No negaré que esta obra, una de las escasas esculturas -si no la única- de Aurora Cañero en la que no se halla presente el ingrediente fantástico, ejerce sobre mí cierta fascinación: demuestra sin lugar a dudas que el misterioso atractivo de sus figuras no depende de su participación en algún ritual más o menos esotérico (hacia el que apuntan instrumentos como el calibrador, el compás, el telescopio, el círculo o el Vestido de luna presentes en las "Reflexiones sobre los cuerpos celestes" o en la serie "Soñando estrellas") ni de su inmersión en un escenario simbólico (como son las barcas de "Navegando juntos" o las atalayas de los "Soñadores" y los "Observadores"), sino que -como corresponde al gran arte- es la forma, con independencia de la narración, la que encierra el verdadero mensaje de la obra.

▶ _Datos para revisar_:
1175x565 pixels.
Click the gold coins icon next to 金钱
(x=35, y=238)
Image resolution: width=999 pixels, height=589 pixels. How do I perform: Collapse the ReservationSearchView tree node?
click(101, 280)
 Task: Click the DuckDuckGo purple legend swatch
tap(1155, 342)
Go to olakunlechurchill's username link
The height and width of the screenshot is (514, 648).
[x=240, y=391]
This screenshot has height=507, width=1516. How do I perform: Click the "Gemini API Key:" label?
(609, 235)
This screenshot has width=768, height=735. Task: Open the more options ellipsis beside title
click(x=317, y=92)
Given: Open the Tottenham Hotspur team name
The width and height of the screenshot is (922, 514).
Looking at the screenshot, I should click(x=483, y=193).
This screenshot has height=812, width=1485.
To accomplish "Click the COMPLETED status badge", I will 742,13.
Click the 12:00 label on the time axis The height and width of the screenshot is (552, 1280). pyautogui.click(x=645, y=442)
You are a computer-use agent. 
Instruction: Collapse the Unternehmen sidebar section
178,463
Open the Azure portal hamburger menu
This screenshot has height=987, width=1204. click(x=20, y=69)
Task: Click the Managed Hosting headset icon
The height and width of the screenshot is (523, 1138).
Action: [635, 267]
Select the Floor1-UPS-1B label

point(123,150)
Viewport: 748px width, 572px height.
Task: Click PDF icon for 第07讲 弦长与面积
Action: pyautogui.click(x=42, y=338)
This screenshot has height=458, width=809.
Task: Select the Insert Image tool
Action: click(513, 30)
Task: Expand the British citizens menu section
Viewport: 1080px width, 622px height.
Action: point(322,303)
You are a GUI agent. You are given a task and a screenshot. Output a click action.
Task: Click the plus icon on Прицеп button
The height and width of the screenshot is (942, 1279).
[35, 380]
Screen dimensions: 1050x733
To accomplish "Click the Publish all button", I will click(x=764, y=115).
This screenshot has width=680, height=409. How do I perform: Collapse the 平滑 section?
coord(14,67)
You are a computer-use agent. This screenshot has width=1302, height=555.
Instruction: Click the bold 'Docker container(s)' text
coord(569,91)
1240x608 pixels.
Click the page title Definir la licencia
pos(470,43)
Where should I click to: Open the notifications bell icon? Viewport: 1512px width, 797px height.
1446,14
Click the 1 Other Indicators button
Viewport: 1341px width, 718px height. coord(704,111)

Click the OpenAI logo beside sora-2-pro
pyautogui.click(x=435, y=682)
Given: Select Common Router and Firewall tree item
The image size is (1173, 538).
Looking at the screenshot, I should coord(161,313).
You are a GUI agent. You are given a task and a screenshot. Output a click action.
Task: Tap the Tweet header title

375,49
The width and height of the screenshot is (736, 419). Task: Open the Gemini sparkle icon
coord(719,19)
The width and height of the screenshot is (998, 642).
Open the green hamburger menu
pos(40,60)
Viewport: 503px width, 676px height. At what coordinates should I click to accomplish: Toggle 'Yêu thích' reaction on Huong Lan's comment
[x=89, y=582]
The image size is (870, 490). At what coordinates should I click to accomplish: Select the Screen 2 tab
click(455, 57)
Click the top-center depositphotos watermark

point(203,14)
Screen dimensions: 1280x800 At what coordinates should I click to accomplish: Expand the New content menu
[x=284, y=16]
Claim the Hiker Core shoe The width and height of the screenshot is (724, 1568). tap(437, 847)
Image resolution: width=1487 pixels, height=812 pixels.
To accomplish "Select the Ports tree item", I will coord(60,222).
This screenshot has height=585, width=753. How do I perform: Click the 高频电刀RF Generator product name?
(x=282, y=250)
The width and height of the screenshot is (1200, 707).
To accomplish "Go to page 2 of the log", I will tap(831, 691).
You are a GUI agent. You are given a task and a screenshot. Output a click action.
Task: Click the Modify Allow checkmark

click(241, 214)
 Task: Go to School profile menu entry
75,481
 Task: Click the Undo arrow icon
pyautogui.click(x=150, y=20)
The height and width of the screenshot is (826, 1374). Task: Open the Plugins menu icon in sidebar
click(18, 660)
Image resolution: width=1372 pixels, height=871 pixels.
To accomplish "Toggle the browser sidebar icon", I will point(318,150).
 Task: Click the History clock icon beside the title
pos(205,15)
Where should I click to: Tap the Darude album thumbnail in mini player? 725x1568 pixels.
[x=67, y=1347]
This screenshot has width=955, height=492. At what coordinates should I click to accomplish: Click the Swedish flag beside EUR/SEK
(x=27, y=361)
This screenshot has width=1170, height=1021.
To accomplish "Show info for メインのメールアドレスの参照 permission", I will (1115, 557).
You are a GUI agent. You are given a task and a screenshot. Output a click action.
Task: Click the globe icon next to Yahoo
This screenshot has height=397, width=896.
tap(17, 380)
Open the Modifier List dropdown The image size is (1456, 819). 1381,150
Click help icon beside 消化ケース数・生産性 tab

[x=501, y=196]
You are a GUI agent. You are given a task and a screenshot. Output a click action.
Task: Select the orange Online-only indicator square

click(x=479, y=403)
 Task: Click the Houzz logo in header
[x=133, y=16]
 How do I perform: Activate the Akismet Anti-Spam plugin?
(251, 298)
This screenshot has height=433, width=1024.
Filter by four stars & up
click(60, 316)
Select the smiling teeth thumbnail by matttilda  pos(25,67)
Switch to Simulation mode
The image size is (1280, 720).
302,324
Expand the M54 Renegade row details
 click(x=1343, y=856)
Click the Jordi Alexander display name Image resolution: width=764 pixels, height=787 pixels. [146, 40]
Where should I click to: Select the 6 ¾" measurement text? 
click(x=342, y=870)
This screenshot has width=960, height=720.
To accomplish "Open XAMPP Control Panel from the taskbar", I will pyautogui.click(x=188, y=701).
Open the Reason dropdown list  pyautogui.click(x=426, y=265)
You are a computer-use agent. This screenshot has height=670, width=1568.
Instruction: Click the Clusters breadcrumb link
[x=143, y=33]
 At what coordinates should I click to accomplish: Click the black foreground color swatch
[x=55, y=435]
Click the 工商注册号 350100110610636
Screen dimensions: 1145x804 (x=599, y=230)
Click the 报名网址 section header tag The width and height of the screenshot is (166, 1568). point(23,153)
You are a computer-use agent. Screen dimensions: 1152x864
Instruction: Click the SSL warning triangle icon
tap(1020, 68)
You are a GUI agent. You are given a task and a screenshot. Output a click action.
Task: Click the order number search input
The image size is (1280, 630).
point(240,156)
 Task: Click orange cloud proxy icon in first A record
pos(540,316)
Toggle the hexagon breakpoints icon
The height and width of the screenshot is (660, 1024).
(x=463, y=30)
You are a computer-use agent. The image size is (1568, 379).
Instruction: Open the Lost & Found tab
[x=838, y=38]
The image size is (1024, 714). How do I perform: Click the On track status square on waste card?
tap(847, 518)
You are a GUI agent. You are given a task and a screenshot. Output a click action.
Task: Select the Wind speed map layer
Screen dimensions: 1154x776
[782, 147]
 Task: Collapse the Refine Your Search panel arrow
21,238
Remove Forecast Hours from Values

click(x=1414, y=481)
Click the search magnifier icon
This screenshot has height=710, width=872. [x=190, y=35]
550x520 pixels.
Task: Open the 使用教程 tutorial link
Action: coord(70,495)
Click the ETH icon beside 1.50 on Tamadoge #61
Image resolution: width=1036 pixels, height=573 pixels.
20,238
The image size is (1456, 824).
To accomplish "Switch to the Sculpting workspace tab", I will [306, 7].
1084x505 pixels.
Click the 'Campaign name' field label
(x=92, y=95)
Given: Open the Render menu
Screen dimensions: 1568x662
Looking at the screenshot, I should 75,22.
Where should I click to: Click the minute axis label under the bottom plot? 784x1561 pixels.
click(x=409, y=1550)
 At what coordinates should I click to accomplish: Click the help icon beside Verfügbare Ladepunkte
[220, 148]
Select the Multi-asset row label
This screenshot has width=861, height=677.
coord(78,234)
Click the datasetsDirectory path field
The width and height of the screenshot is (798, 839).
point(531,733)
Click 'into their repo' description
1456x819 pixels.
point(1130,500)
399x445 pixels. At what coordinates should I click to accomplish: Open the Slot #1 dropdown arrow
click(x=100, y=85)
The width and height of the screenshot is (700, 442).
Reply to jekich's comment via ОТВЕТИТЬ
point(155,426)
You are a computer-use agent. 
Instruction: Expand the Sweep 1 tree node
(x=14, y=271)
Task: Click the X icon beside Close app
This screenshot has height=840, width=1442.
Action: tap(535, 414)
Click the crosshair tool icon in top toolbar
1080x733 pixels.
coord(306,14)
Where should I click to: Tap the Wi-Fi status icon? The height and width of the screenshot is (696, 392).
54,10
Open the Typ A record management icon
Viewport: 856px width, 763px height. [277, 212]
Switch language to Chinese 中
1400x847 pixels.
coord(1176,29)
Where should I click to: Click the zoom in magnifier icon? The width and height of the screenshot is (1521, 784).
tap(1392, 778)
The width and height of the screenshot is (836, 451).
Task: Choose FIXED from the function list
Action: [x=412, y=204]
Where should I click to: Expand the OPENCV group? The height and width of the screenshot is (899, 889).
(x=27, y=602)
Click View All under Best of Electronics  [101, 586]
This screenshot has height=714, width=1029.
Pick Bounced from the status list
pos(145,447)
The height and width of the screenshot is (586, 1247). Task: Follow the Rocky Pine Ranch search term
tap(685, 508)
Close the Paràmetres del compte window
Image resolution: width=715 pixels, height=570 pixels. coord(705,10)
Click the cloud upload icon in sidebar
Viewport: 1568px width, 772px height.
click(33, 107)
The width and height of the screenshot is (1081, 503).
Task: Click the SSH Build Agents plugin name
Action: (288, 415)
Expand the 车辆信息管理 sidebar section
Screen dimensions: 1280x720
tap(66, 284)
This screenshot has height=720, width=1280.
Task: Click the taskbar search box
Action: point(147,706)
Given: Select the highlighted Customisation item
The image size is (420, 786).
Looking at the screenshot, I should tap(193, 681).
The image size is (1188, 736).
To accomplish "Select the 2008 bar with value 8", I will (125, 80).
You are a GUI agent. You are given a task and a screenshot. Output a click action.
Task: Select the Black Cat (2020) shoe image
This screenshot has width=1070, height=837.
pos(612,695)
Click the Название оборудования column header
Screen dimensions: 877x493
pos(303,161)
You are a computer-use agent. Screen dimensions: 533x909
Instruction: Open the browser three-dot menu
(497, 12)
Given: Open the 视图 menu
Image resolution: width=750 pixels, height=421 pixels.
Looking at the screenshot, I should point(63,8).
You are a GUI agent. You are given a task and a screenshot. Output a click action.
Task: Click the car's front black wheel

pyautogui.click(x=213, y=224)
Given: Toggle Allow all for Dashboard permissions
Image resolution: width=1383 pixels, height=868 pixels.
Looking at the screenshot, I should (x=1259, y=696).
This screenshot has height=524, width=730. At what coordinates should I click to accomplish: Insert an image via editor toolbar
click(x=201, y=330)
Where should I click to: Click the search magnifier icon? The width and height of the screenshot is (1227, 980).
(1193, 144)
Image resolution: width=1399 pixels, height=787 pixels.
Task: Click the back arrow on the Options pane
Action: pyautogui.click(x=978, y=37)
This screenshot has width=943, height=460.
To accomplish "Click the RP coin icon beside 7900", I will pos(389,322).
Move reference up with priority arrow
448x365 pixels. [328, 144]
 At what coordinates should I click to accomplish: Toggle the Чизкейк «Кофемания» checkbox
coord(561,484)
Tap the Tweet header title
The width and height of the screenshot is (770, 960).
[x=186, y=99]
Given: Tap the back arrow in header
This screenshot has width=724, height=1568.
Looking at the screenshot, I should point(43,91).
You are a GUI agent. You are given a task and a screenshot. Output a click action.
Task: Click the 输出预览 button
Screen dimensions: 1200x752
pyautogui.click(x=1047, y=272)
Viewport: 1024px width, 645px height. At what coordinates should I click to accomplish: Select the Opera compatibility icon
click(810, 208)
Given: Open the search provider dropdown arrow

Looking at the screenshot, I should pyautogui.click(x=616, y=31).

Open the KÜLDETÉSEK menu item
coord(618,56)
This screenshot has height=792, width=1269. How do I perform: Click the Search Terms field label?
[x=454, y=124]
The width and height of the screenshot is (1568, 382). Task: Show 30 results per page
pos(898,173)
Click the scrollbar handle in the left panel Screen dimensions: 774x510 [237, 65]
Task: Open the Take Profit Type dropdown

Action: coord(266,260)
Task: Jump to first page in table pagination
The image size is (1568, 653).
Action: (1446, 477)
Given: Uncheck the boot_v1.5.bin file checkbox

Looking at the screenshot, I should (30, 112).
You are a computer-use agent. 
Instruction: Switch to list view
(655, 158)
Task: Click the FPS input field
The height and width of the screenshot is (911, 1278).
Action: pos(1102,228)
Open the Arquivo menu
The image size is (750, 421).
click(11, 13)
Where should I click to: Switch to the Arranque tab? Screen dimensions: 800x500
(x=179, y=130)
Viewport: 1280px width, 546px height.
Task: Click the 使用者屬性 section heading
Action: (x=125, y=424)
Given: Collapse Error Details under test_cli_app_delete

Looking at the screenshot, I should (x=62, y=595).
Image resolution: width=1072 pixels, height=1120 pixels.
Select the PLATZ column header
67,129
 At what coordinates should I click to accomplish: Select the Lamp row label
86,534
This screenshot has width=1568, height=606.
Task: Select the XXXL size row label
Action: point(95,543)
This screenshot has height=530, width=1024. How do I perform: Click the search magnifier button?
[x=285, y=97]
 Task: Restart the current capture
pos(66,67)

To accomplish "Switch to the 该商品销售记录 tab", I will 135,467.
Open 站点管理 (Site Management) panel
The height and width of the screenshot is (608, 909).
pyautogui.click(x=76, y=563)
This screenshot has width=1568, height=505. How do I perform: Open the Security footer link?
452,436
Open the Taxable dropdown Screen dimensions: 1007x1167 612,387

▶ _Instrucción de trabajo 1_:
Según el fragmento sobre la escultura de Aurora Cañero, ¿qué elementos forman el escenario simbólico de "Navegando juntos"?
▶ _Instrucción de trabajo 2_:
Prosigue el fragmento sobre la escultura de Aurora Cañero a partir de su última oración.
El listado es un material independiente del fragmento.

▶ _Resultado 1_:
Las barcas.

▶ _Resultado 2_:
Desde un punto de vista formal, cuando comparamos sus esculturas de los años 80 con estas últimas, lo primero que nos llama la atención es la progresiva desaparición de los rasgos más propiamente barrocos: en aquellos años, la artista solía modelar melenas enmarañadas que agitaba el viento, estudiaba los complejos pliegues de los paños, buscaba la tensión en poses dinámicas... Sus personajes iban a alguna parte (como los "Caminantes"), se extendían (los "Equilibrios") y necesitaban del espacio circundante para existir ("La ventana"). En cambio, en estas obras de los últimos cinco años, todas las figuras llevan el cráneo afeitado -no dejan por eso de ser ángeles- y suelen aparecer desnudas y en actitud relajada; el pedestal - un elemento fundamental en toda la escultura de Aurora Cañero- marca los límites su mundo o, como sucede en los "Observadores" y los "Soñadores", determina su horizonte; no se expanden sino que se concentran: se detienen, meditan y, sobre todo, miran. Y esta depuración de la forma (esta artista hace que la anatomía parezca la más sencilla de todas las ciencias) se acompaña sin duda de una mayor concreción narrativa. En la actualidad, la escultura de Aurora Cañero - que ilustra siempre analogías y asociaciones, relaciones posibles, imposibles o inesperadas- abarca un territorio amplio que va desde el sencillo poema visual (como la serie "Deseo") hasta la metáfora más compleja y envuelta en una cuidada escenografía. Mas en él no tienen cabida los formatos abusivos, la grandilocuencia y el efectismo porque la escultura de Aurora Cañero es, sobre todo, sutileza; es roce (o caricia), sonrisa, alusión y susurro.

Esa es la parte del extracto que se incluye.